Some days ago, I learned the concept of LCM (least common multiple). I’ve played with it for several times and I want to make a big number with it.

But I also don’t want to use many numbers, so I’ll choose three positive integers (they don’t have to be distinct) which are not greater than n. Can you help me to find the maximum possible least common multiple of these three integers?

Input

The first line contains an integer n (1 ≤ n ≤ 10^6) — the n mentioned in the statement.

Output

Print a single integer — the maximum possible LCM of three not necessarily distinct positive integers that are not greater than n.

Sample Input

9

Sample Output

504

题目大意：求不超过n的三个数的最大公倍数。

分析：首先要知道两个数论性质：1、相邻两个整数互质。2、相邻两个奇数互质。

然后，小数据观察规律，按n的奇偶性讨论。

一、n为奇数时，n-2必定为奇数，而n-1与它俩都相邻，因此，两两互质。最大公倍数即为n*(n-1)*(n-2)。

二、n为偶数时，由于n与n-2均为偶数，所以，退而求其次，选择n-3。又n与n-3是否互质，衍生出两种情况：

1、n为3的倍数，则n与n-3不互质，然而，n与n-4不互质，所以，此时，不选择n，改为选n-2。最后，LCM = (n-1)*(n-2)*(n-3)
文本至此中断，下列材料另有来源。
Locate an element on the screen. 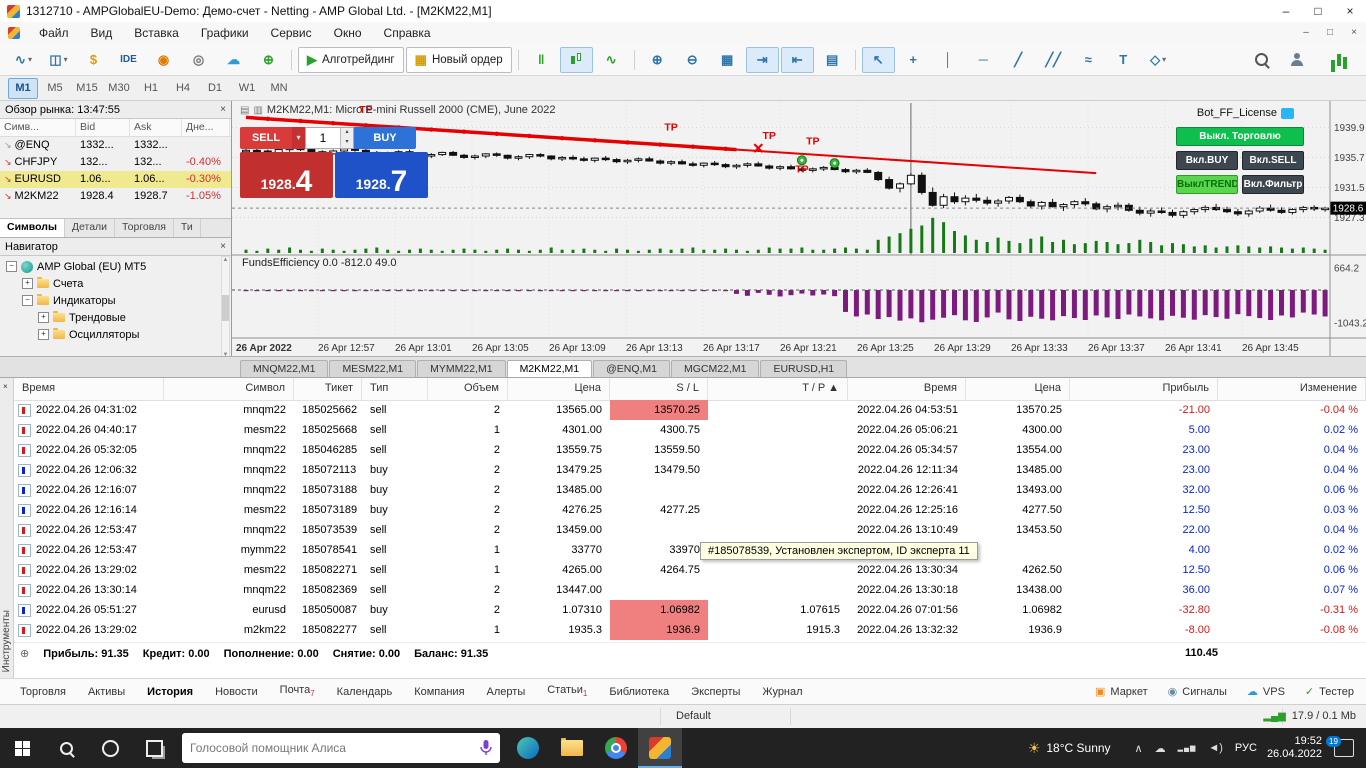  alisa-search-box: Голосовой помощник Алиса is located at coordinates (341, 748).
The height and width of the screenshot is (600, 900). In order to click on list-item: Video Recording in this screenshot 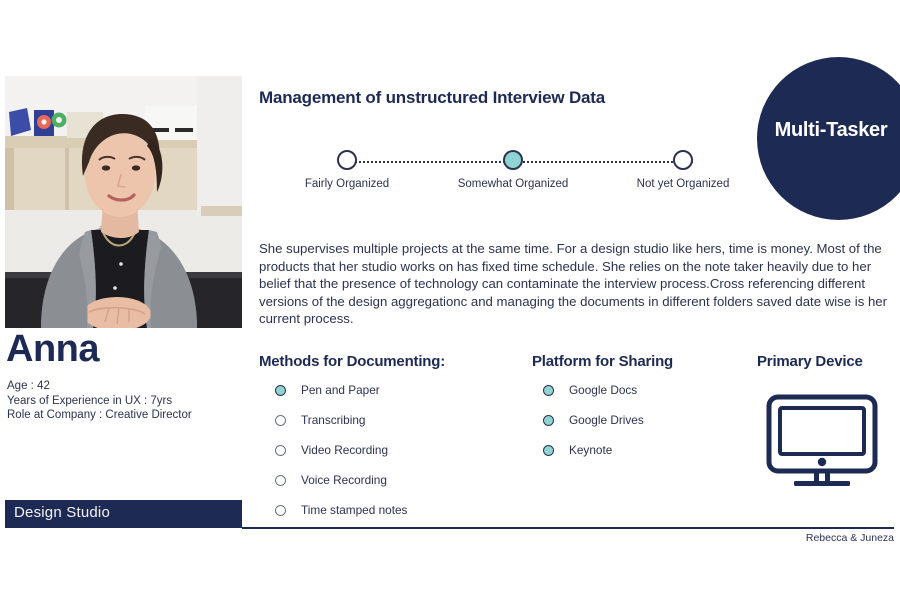, I will do `click(341, 458)`.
2、n不为3的倍数，则n与n-3互质，所以，LCM = n*(n-1)*(n-3)

代码：

#include <cstdio>
using namespace std;

int main() {
long long n;
scanf("%lld", &n);
if(n == 1) printf("1\n");
else if(n == 2) printf("2\n");
else if(n%2 != 0) printf("%lld\n", n*(n-1)*(n-2));
else if(n%3 == 0) printf("%lld\n", (n-1)*(n-2)*(n-3));
else printf("%lld\n", n*(n-1)*(n-3));
return 0;
}